Kutiplah secara persis bagian dari teks tentang iman dan kekafiran di bawah, mulai dari "Ketahuilah bahwasanya pemahaman" sampai dengan "Al ‘Aqiidah At Thohaawiyah.".

Bagian Teks:

----------------------------------------

Sabtu, 04 Juni 2011

IMAN DAN KUFUR 02

MASALAH KEDUA:
Tema-Tema Yang Terdapat Dalam
Materi Iman

Ketahuilah bahwasanya pemahaman terhadap
materi-materi kekafiran, kemunafiqan dan kefasikan itu
dibangun di atas pemahaman terhadap materi iman,
karena materi-materi tersebut merupakan pembatalpembatal keimanan dari sisi yang bermacam-macam.
Adapun kekafiran dan  nifaaqul i ‘tiqood (kemunafiqan
aqidah) merupakan pembatal  ashlul iimaan (pokok
keimanan), sedangkan kefasikan dan  nifaaqul ‘amal
(kemunafiqan amal) membatalkan  Al iimaan Al Waajib
(keimanan yang wajib). Dan penjelasan tentang masalah
ini telah berlalu diawal peringatan penting yang terdapat
pada catatanku terhadap Al ‘Aqiidah At Thohaawiyah.

----------------------------------------

Data yang Diberikan:

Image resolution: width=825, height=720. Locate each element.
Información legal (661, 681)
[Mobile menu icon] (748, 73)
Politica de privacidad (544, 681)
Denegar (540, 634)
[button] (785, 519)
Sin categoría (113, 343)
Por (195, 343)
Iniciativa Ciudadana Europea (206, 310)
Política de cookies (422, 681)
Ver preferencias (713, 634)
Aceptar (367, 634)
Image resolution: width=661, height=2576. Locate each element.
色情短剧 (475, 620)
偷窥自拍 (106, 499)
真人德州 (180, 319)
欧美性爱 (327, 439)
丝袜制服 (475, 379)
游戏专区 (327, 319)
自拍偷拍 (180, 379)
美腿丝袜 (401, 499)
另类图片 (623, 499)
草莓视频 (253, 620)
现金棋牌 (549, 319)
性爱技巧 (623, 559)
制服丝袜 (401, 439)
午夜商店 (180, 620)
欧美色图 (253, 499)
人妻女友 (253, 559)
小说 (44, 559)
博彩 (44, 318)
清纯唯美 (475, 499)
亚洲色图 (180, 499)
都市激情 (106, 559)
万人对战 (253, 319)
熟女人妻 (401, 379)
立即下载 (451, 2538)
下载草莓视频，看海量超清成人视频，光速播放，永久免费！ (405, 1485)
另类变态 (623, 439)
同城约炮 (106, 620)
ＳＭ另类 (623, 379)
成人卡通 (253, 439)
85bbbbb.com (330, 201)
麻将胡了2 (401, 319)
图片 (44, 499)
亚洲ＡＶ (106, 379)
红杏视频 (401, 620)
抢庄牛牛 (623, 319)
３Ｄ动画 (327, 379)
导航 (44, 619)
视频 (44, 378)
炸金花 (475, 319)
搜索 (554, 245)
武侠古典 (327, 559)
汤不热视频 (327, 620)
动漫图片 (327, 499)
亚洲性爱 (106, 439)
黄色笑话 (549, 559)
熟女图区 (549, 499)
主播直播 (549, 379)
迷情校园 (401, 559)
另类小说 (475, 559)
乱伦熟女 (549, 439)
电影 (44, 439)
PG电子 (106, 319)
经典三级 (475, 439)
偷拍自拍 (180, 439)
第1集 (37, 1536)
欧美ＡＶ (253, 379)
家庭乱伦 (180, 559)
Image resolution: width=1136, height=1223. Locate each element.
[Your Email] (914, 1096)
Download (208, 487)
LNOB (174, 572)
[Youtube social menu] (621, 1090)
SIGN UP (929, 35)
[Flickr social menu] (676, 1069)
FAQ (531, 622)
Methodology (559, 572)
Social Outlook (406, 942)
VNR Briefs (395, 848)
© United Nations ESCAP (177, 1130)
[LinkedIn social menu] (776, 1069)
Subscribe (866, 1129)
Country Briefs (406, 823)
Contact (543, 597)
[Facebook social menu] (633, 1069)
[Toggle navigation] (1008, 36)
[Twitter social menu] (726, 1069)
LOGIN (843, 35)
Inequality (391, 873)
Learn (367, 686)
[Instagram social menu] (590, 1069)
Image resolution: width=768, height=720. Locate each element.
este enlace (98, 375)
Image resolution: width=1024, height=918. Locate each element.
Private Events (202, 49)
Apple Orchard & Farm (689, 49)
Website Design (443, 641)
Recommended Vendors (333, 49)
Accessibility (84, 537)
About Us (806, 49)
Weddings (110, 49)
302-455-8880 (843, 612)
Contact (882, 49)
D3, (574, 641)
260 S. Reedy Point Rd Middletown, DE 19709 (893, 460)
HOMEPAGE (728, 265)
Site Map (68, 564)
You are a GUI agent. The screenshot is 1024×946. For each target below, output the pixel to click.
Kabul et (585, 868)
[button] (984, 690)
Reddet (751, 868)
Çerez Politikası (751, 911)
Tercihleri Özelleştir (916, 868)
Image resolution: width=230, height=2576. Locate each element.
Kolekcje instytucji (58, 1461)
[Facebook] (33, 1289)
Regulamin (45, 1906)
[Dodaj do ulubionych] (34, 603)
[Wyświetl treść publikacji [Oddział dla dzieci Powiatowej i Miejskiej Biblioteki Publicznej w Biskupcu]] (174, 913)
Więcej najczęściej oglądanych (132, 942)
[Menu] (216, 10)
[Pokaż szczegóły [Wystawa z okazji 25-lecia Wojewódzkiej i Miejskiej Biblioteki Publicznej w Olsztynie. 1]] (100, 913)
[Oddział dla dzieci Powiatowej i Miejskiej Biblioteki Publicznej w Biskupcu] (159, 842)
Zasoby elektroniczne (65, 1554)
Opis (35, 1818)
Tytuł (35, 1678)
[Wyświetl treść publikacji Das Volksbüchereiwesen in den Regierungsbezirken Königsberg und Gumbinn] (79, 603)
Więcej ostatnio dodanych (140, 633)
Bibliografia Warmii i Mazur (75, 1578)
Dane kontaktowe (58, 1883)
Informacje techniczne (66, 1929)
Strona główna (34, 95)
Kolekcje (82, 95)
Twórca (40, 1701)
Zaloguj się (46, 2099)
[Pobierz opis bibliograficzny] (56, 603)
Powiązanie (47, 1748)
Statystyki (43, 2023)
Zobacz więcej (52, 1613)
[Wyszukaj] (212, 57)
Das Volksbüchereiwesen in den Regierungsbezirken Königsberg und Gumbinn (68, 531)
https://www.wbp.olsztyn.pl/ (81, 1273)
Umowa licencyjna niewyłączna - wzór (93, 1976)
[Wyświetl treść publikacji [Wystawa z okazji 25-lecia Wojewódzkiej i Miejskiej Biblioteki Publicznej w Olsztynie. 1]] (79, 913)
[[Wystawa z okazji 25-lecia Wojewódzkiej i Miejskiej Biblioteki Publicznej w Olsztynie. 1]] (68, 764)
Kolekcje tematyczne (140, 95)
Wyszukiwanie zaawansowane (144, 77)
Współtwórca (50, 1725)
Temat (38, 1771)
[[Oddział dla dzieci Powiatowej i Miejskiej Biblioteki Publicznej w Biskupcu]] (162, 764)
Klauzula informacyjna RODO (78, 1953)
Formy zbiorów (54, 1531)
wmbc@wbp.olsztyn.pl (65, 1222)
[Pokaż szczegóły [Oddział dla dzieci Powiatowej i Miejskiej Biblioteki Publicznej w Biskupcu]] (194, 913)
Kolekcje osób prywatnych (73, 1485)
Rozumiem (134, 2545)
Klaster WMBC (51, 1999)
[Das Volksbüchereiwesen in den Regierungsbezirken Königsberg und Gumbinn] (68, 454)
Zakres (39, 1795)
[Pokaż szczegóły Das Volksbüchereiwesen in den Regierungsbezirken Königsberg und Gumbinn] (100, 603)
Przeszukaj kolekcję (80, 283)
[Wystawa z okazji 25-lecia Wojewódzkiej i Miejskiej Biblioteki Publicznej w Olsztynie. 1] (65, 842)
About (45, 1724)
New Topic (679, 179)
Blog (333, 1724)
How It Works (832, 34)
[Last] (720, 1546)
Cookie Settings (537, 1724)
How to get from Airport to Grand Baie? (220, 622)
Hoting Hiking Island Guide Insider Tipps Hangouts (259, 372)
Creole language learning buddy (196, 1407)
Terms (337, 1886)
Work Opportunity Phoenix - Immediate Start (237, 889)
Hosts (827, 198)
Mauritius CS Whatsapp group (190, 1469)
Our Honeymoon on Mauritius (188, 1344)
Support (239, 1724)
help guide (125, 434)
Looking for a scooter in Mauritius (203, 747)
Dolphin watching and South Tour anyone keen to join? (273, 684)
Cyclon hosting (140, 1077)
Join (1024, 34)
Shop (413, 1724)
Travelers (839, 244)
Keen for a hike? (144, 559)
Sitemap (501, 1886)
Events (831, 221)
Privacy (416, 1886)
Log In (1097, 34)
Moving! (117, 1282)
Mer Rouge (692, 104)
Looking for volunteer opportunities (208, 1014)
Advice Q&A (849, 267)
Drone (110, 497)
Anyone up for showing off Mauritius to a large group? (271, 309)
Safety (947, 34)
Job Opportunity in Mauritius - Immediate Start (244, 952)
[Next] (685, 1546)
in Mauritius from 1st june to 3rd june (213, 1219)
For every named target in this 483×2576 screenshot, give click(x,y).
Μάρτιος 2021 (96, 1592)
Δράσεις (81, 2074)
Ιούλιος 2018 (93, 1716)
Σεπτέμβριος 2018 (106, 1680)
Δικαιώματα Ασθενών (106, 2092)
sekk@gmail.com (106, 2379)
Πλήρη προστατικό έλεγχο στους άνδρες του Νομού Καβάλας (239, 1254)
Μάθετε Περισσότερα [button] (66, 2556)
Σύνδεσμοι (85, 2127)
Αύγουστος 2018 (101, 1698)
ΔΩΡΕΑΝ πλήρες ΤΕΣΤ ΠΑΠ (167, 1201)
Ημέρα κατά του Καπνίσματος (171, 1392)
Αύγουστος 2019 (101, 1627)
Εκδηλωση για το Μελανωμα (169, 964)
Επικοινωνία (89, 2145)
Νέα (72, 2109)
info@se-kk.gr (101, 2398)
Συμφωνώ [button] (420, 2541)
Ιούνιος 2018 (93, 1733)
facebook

----------------------------------------

Jawaban Latihan:
Ketahuilah bahwasanya pemahaman terhadap
materi-materi kekafiran, kemunafiqan dan kefasikan itu
dibangun di atas pemahaman terhadap materi iman,
karena materi-materi tersebut merupakan pembatalpembatal keimanan dari sisi yang bermacam-macam.
Adapun kekafiran dan  nifaaqul i ‘tiqood (kemunafiqan
aqidah) merupakan pembatal  ashlul iimaan (pokok
keimanan), sedangkan kefasikan dan  nifaaqul ‘amal
(kemunafiqan amal) membatalkan  Al iimaan Al Waajib
(keimanan yang wajib). Dan penjelasan tentang masalah
ini telah berlalu diawal peringatan penting yang terdapat
pada catatanku terhadap Al ‘Aqiidah At Thohaawiyah.